__TEXTE DU DOCUMENT__
Les médias bruissent des échos du « Grenelle de l’environnement ».Peu d’entre eux ont mis en lumière la présence significative de Wangari Maathai, aux côtés de Al Gore. Pourtant, l’une et l’autre ont reçu le prix Nobel de la paix pour la défense de l’environnement ; de plus, tous deux sont des figures emblématiques de la situation socio-économique de notre monde : l’une est la représentante d’une Afrique en butte à la misère, l’autre vient d’un continent riche et trop souvent exploiteur des plus pauvres. La nature commune de leur combat est une note d’espoir.
Wangari Maathai est née le 1er avril 1940 ; ses parents sont de petits fermiers installés sur les pentes forestières du mont Kenya. L’omniprésence de la forêt va jouer un rôle important dans l’évolution intellectuelle de la jeune kenyane.
Après avoir fréquenté des écoles catholiques où sa vivacité d’esprit est remarquée, elle part pour l’Allemagne et les Etats-Unis à la fin des années 50. Elle obtient un doctorat de biologie. En 1963 le Kenya devient indépendant. Elle est nommée à l’université de Nairobi et en 1976 Wangari Maathai est la première kenyane à porter le titre universitaire de « docteur »Mais son divorce mal perçu dans un pays où il ne fait pas encore bon d’être diplômée et indépendante la réduit au chômage. A la même époque, elle prend conscience des ravages de la déforestation et se lance dans l’action militante.
En 1977, Wangari Maathai crée le mouvement « Ceinture verte ». Il a l’originalité de viser à accomplir deux objectifs : combattre la déforestation et défendre les droits des femmes L’érosion des sols, l’avancée du désert, la pollution des eaux entraîne un désastre humain : manque de bois pour se chauffer et se nourrir, pauvreté, famine. Aussi, elle apprend à des femmes de plus en plus nombreuses à planter et soigner des arbres Grâce à cette compétence, elles deviennent autonomes. A ce jour, trente millions d’arbres ont été plantés au Kenya.et des milliers de femmes travaillent dans les pépinières. Ses méthodes ont été reprises dans d’autres pays africains comme l’Ethiopie, le Lesotho, le Malawi, l’Ouganda et la Tanzanie.
Cette action lui a valu injures, coups, procès parce qu’une femme ne doit pas contester les décisions des responsables masculins. Plus grave : Wangari Maathai prend une part active à la vie politique : dénonciation de la corruption des dirigeants, défense des droits fondamentaux ( liberté de pensée, d’expression, égalité hommes/femmes ) En 1997, elle tente d’unir l’opposition à la présidence musclée de Daniel Arap Moi. C’est un échec car elle constate que le Kenya n’est pas prêt pour la démocratie ; en particulier, entretenir les conflits entre les ethnies est un fléau hérité du colonialisme qui permet aux gouvernants de conserver le pouvoir.

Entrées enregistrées
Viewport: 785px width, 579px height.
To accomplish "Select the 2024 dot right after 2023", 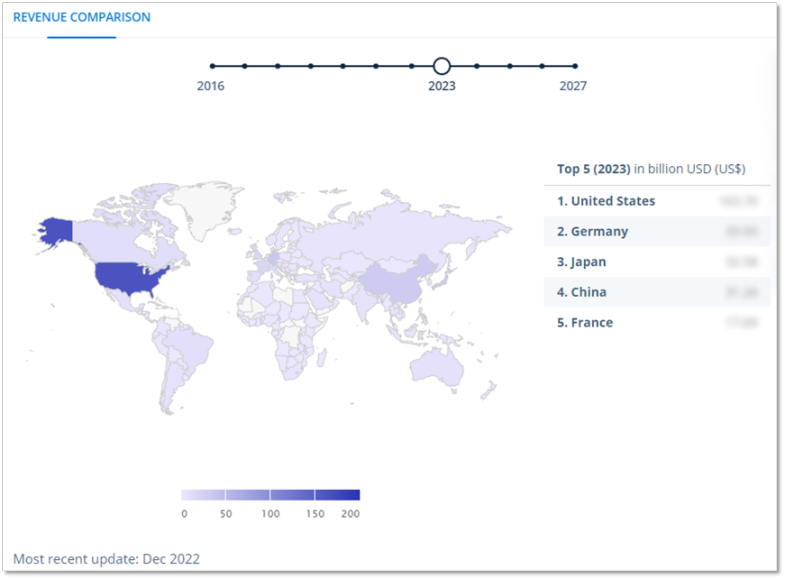I will (477, 66).
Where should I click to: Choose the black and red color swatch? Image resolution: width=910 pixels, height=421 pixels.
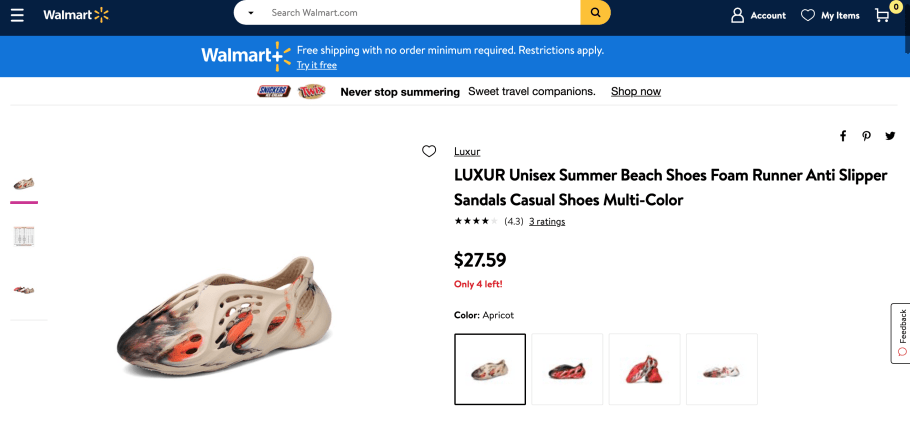click(567, 369)

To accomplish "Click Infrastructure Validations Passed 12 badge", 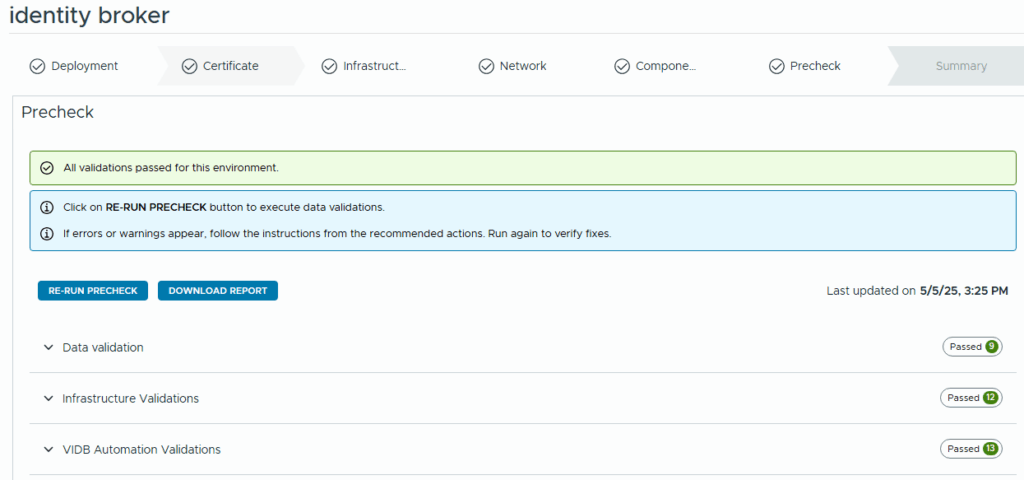I will point(970,398).
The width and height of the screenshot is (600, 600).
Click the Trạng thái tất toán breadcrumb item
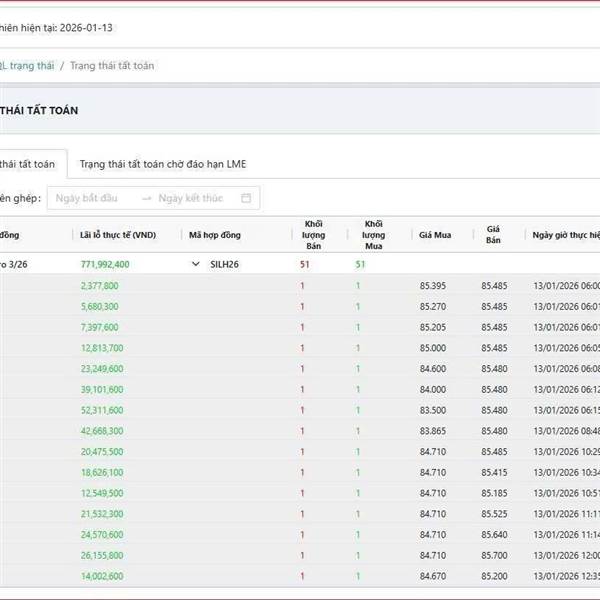pos(111,65)
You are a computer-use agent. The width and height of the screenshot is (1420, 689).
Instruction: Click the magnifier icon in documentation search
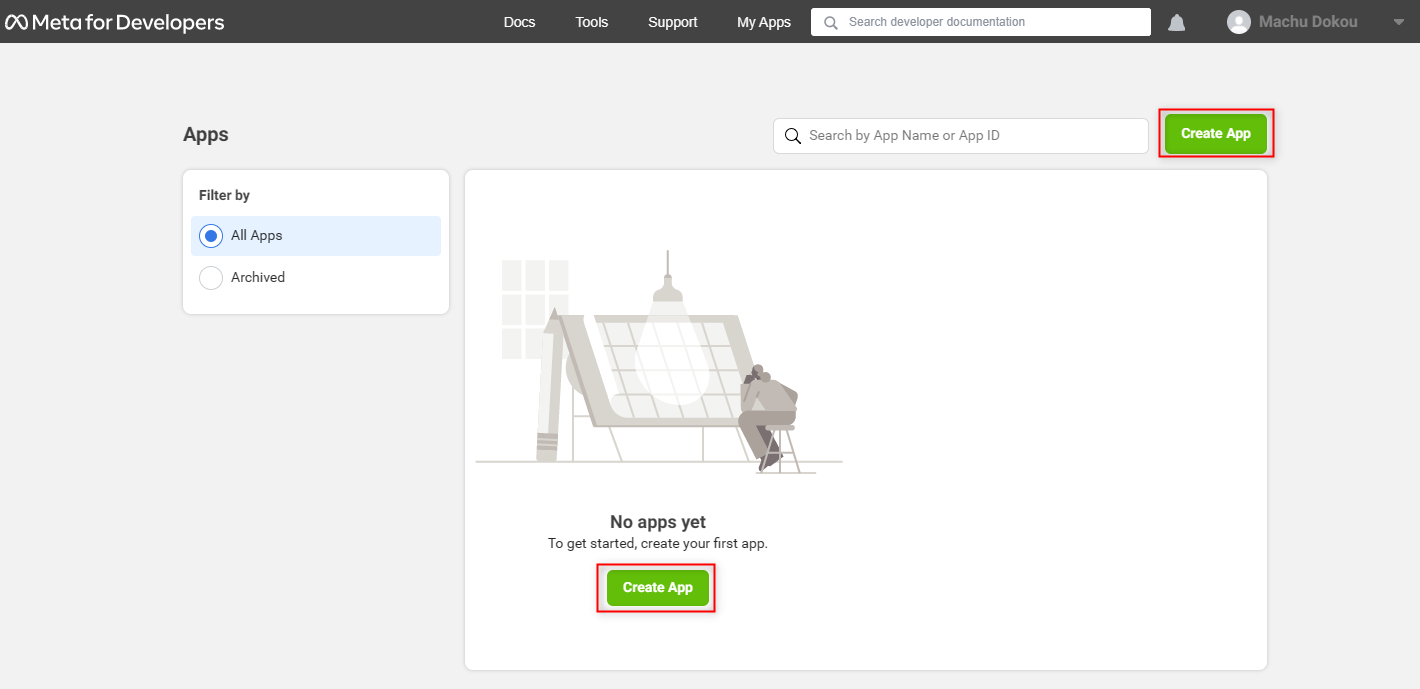pyautogui.click(x=831, y=22)
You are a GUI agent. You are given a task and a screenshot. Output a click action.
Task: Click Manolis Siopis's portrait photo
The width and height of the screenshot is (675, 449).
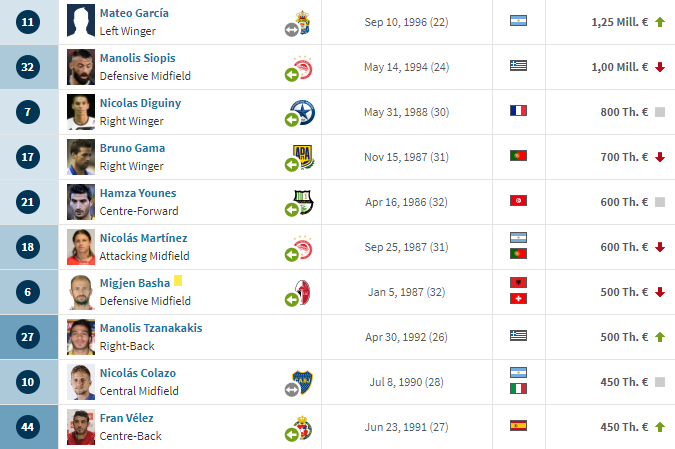pyautogui.click(x=81, y=67)
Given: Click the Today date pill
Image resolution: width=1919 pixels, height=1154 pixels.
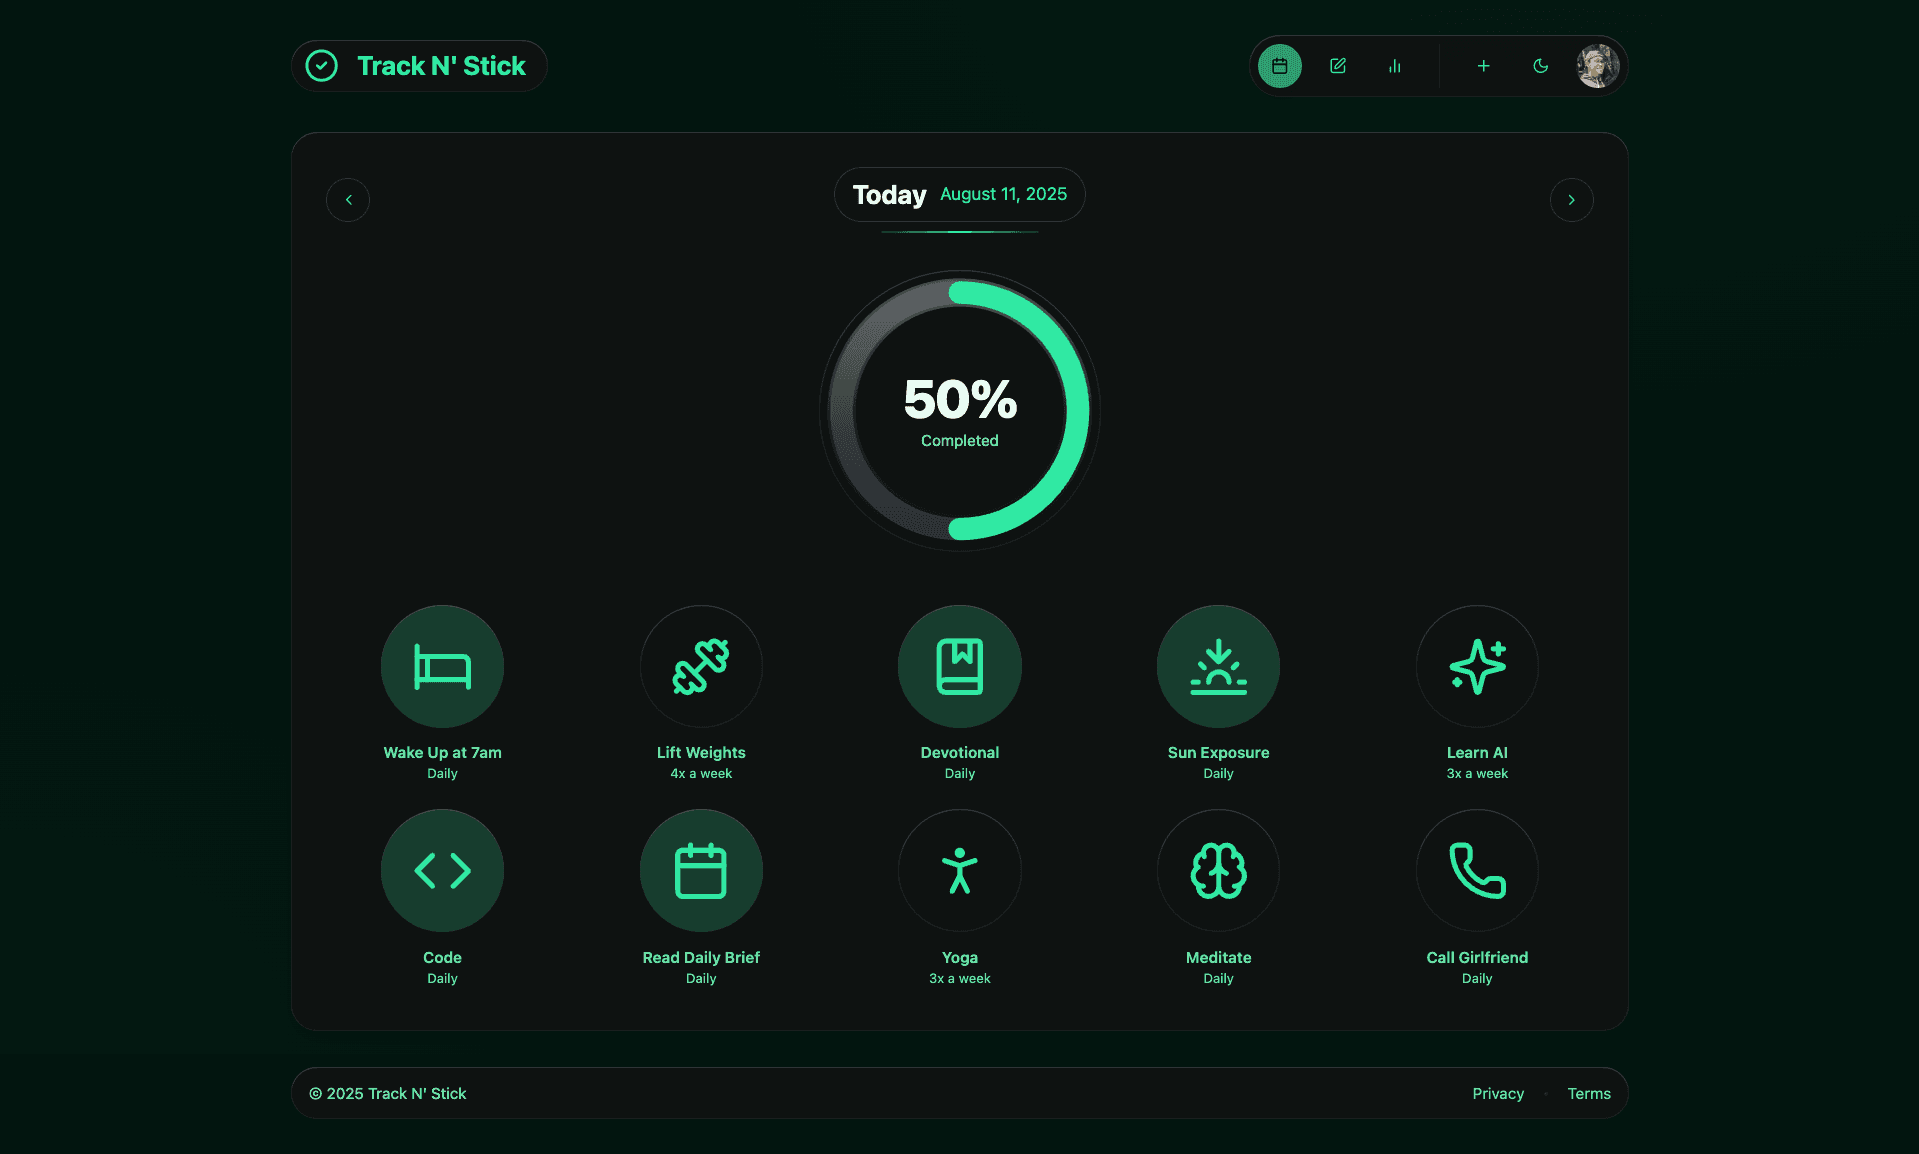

__VOTRE CONSIGNE__
Réécrivez le passage du texte sur Wangari Maathai allant de « Wangari Maathai est née » jusqu'à « la jeune kenyane. » inclus, en remplaçant « petits fermiers » par « modestes cultivateurs ».

__RÉSULTAT ATTENDU__
Wangari Maathai est née le 1er avril 1940 ; ses parents sont de modestes cultivateurs installés sur les pentes forestières du mont Kenya. L’omniprésence de la forêt va jouer un rôle important dans l’évolution intellectuelle de la jeune kenyane.